No Te Tratan Bien Porque Eres Mexicana: Intersectional Systemic Violence and Precarity in Latina Adolescent Life in the U.S. South.

Young Latina women (YLW) in Alabama are disproportionately affected by sexual health disparities. However, to access needed reproductive services, YLW must navigate a healthcare landscape that restricts access for youth. YLW also face racialized immigration enforcement in their communities which is designed to attrition the region's emergent Latina/o/x immigrant population. This paper describes the intersectional, structural forces that contribute to experienced systemic violence for YLW as they try to access sexual healthcare services. In 2017, we conducted semi-structured qualitative interviews with 20 YLW and 24 key stakeholders (parents, providers, Latino/a/x community leaders etc.) in West Alabama to examine attitudes and perceptions about sexual health and healthcare access (HCA) among YLW in the region. We used purposeful convenience sampling and snowballing to recruit a community-based sample. That is, we purposefully recruited YLW, adjusting through the recruitment period for a diverse sample, who represented the various voices that we were trying to capture in the study (i.e., younger and older adolescents, adolescents born in the U.S. and those born in other countries etc.). Through a focus on YLW's access to sexual/reproductive healthcare, we conclude that YLW experience systemic violence and resulting precarity because laws and health policies restrict access to evidence-based sexual health education and reproductive healthcare services. We discuss implications for future research and policy recommendations.

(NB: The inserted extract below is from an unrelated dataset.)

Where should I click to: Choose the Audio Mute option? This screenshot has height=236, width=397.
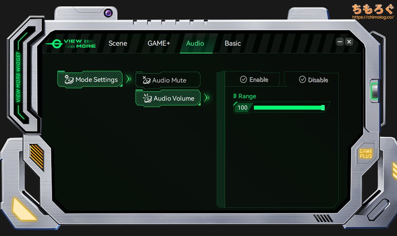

"I Don't Like Being Stereotyped, I Decided I Was Never Going Back to the Doctor": Sexual Healthcare Access Among Young Latina Women in Alabama.

Young Latina women (YLW) in the US and in Alabama are disproportionately affected by sexual health disparities. Our community based participatory research (CBPR) study's purpose was to examine YLW's perceptions and experiences of sexual healthcare access (SHCA) toward developing community-driven, multilevel intervention strategies. We conducted 20 semi-structured qualitative interviews with YLW between 15 and 19 years old and who had been in the US for 5 or more years. We content-analyzed the data guided by the Socioecological Model of Sexual Health (SEMSH). We began analyses by coding independently, built consensus on the codes, then finished coding transcripts independently. Sixty-five percent of participants were US-born and 60% had health insurance. Participants identified barriers/facilitators to SHCA including discrimination in clinical settings and embarrassment/stigma about SHCA. Our study is the first in AL to use CBPR to work with YLW. Interventions should consider the multi-level and intersectional nature of SHCA challenges.